- **Action item**:
Exactly reproduce the lines from the one holding "Select the laptop-dell root node" through the end of the records, including both boundary lines but no pictures.

- **Data extracted from a collection**:
____________
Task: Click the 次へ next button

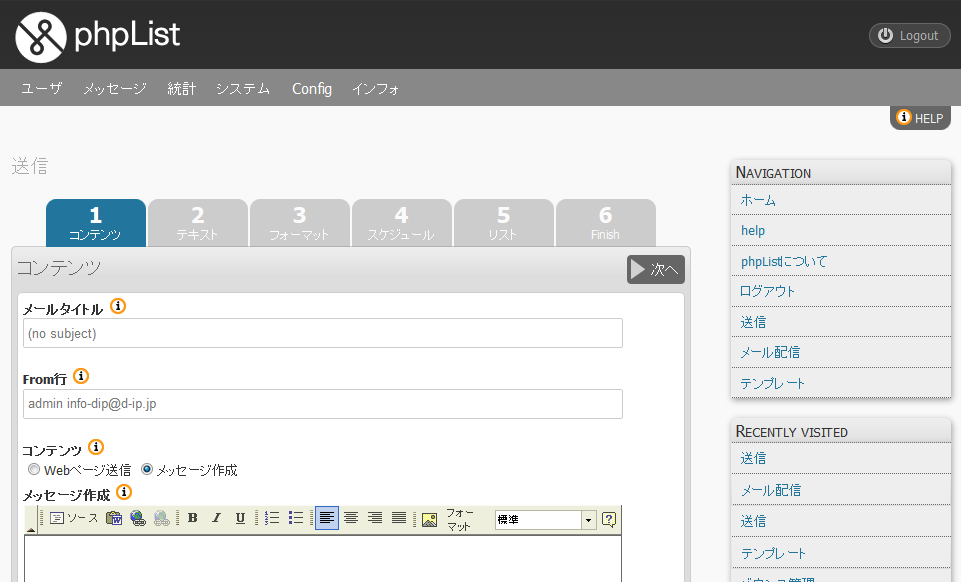Action: click(x=655, y=269)
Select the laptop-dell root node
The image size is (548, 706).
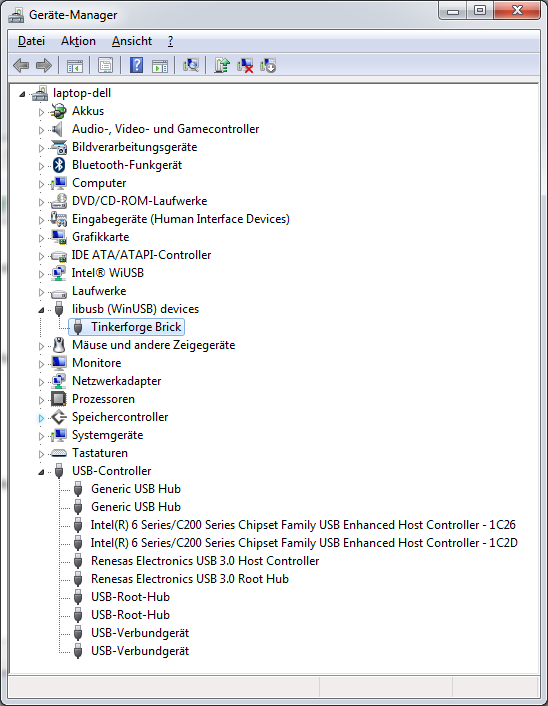[x=82, y=93]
____________
- **Your response**:
Select the laptop-dell root node
The image size is (548, 706).
[x=82, y=93]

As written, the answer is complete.